In how many lines of the listing below does the word "agent" occur? Say only the number.

.....

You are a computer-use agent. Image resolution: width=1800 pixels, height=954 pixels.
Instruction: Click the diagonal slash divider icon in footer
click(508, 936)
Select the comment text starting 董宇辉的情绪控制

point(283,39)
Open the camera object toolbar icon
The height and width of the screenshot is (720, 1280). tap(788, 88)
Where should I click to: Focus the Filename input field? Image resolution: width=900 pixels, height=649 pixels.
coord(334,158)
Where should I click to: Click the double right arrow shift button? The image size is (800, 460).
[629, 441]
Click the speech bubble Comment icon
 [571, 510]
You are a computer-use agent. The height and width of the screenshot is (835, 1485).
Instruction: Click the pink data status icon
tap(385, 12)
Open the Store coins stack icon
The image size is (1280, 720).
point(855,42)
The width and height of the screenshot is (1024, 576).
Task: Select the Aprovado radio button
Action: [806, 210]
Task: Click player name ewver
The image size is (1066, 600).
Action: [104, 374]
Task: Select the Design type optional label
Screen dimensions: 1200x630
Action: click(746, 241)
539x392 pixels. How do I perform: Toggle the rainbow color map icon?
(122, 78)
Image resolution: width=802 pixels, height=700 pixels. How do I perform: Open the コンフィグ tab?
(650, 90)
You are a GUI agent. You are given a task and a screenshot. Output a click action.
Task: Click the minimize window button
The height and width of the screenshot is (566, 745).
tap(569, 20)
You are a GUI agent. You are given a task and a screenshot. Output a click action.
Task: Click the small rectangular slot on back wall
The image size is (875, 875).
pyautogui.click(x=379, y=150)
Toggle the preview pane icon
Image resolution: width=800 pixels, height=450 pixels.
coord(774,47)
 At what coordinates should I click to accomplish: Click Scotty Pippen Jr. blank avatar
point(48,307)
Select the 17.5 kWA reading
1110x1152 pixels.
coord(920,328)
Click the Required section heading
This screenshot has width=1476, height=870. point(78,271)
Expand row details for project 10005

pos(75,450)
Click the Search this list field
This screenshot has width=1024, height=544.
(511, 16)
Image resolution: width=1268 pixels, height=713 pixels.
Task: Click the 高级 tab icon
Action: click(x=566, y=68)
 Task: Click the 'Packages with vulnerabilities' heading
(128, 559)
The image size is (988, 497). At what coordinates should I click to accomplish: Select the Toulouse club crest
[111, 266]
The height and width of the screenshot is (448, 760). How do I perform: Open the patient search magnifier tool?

.....

→ Response to this task
4